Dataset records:
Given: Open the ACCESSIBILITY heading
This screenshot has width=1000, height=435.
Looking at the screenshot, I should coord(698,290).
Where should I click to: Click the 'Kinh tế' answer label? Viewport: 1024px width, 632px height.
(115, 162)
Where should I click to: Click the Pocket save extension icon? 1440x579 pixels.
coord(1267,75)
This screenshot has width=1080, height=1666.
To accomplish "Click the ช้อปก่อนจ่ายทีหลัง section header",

...

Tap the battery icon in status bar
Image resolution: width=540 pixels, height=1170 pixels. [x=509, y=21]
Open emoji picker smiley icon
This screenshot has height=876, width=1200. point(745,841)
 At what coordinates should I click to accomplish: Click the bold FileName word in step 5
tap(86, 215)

**How to complete this task:**
Your answer must consist solely of the lines above between the line holding "Where should I click to: Click the Pocket" and the line holding "the ช้อปก่อนจ่ายทีหลัง section", inclusive, copied exactly.

**Final answer:**
Where should I click to: Click the Pocket save extension icon? 1440x579 pixels.
coord(1267,75)
This screenshot has width=1080, height=1666.
To accomplish "Click the ช้อปก่อนจ่ายทีหลัง section header",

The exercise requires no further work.